Server issues when multiple hosts were down

This support forum board is for support questions relating to Nagios XI, our flagship commercial network monitoring solution.
User avatar
BanditBBS
Posts: 2474
Joined: Tue May 31, 2011 12:57 pm
Location: Scio, OH
Contact:

Re: Server issues when multiple hosts were down

Post by BanditBBS »

To all those thinking about using this patch, here is a "gotcha"(and a work around) that you need to think about.
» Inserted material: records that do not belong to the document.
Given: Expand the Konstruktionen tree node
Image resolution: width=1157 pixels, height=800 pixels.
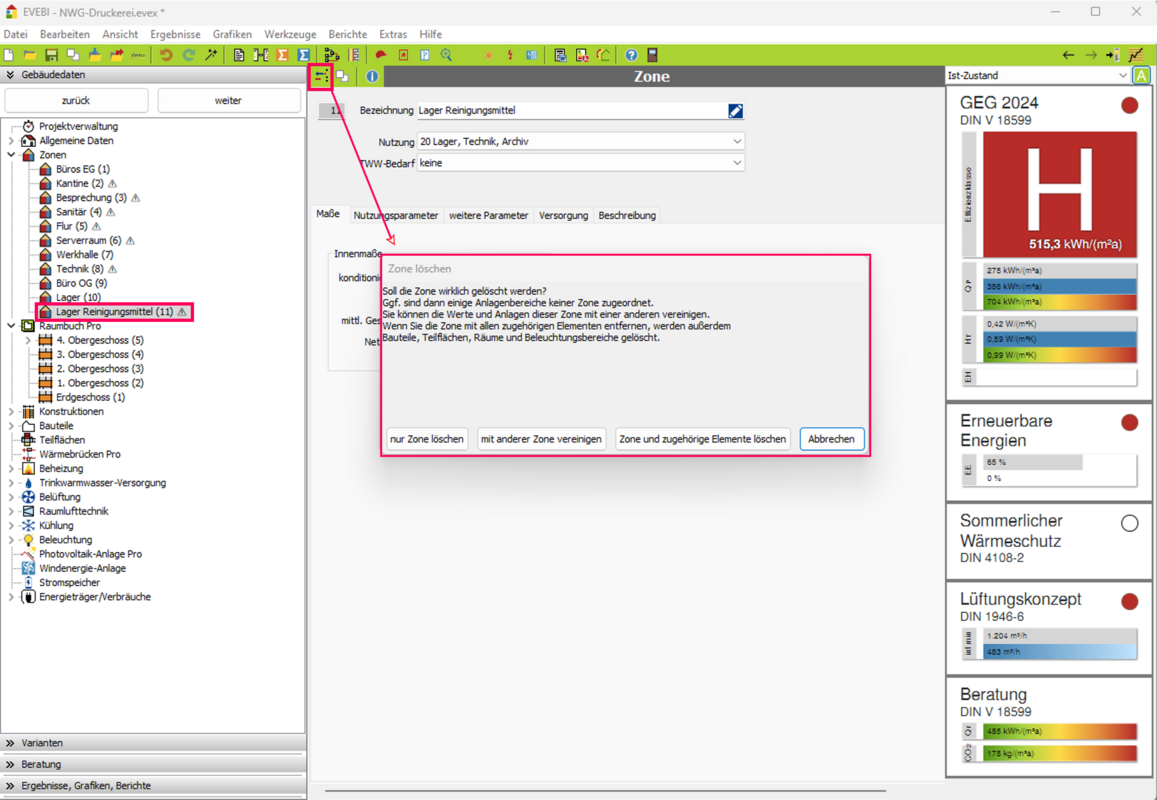Looking at the screenshot, I should pyautogui.click(x=12, y=412).
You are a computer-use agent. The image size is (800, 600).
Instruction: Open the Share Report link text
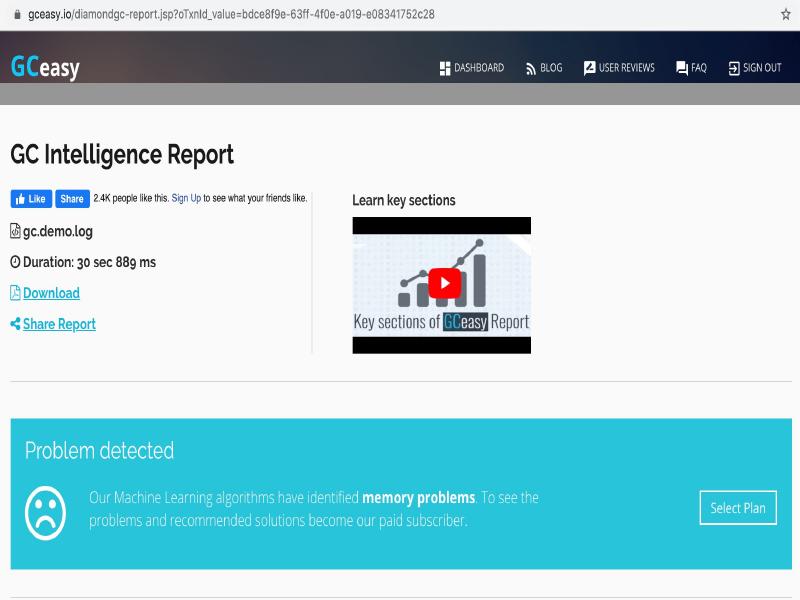click(59, 324)
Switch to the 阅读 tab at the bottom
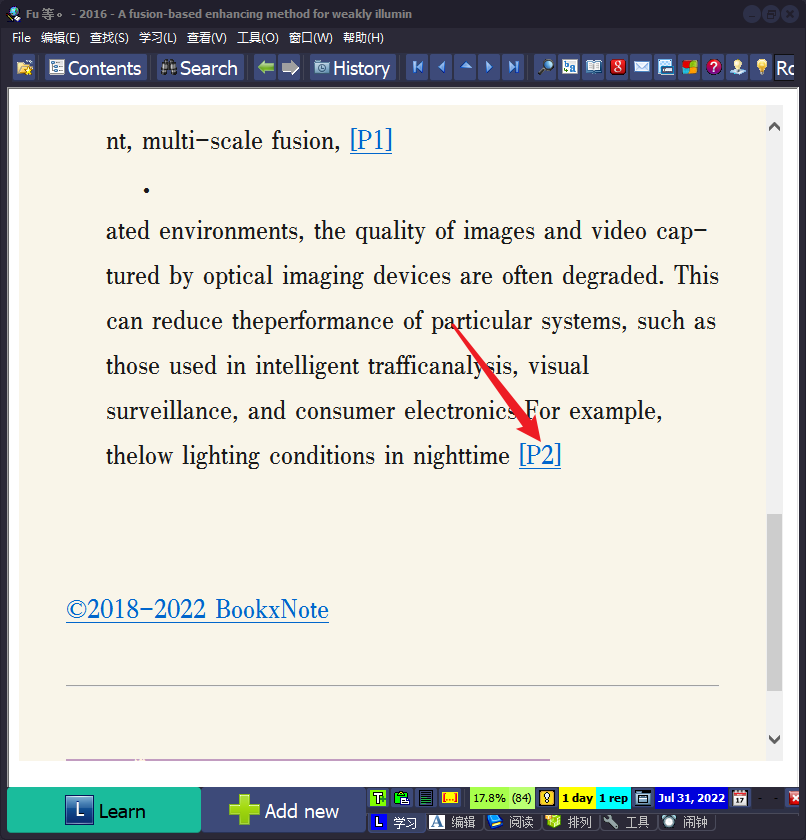Screen dimensions: 806x840 pyautogui.click(x=516, y=824)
Setup: a list of hosts/services are set as dependent on a ping check service of a host so no checks and/or notifications are performed if that ping check failed.
Problem: I left the check_icmp on the host as well when I added the ping service. Well, with this patch(feature) that would mean the ping service would never go critical because once the host icmp check failed the service would not be checked.
Fix: Change the host check to check_dummy and make it always be green/up
Real cause: I was lazy when I added the ping service check for the dependency, lol

Just wanted to point this issue and resolution out to anyone that is going to use this and happens to use dependencies as well.
2 of XI5.6.14 Prod/DR/DEV - Nagios LogServer 2 Nodes
See my projects on the Exchange at BanditBBS - Also check out my Nagios stuff on my personal page at Bandit's Home and at github
tmcdonald
Posts: 9117
Joined: Mon Sep 23, 2013 8:40 am

Re: Server issues when multiple hosts were down

Post by tmcdonald »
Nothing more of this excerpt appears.